== Task statement ==
Write out every line from the one containing "Screen dimensions: 467x350" down to the end of the rows, without changing anything. Leave the pictures out of your answer.
※
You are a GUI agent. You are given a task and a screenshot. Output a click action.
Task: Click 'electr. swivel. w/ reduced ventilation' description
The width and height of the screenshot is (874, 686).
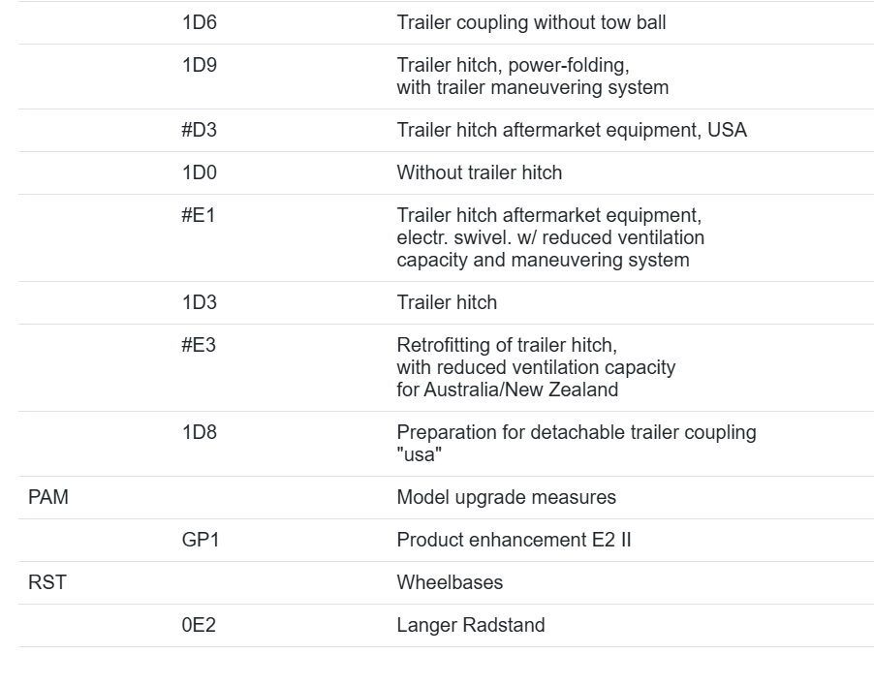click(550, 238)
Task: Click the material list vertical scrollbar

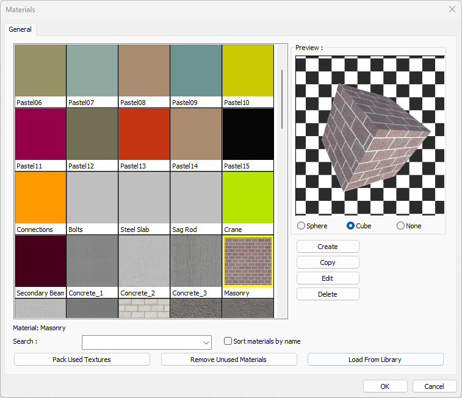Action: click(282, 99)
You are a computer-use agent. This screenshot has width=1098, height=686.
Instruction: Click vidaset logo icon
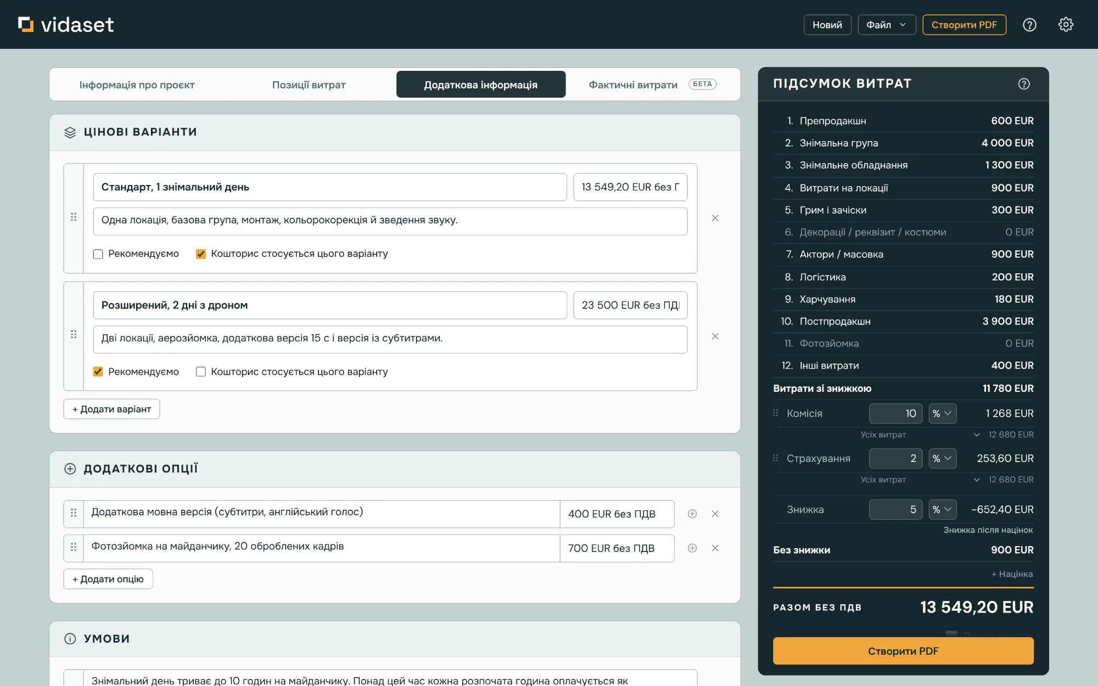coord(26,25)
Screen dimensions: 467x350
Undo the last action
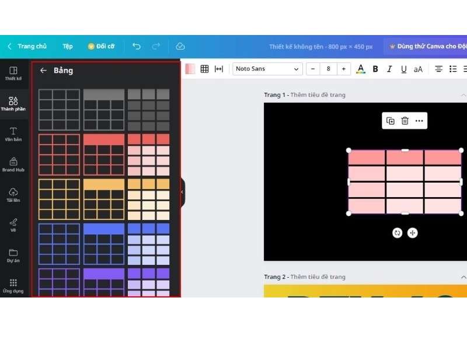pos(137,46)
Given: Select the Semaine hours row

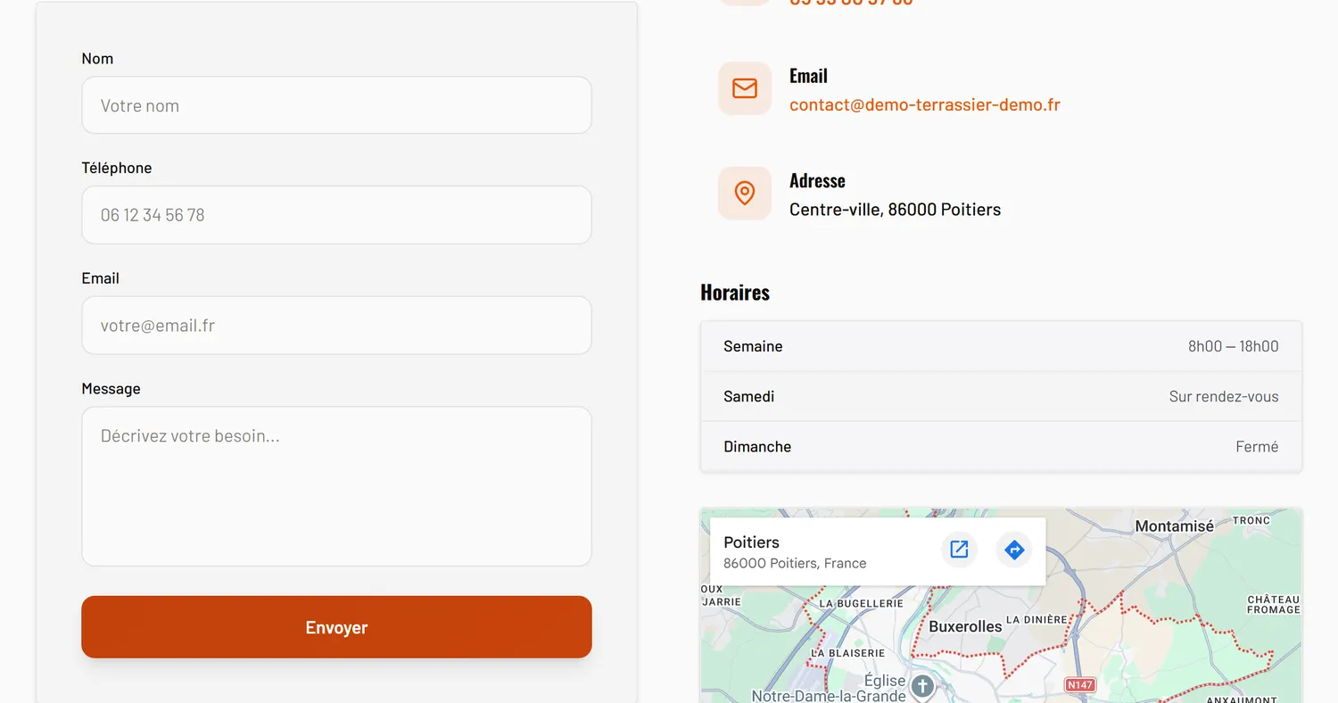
※
== Response to the exercise ==
Screen dimensions: 467x350
Undo the last action
pos(137,46)
Given: Select the Semaine hours row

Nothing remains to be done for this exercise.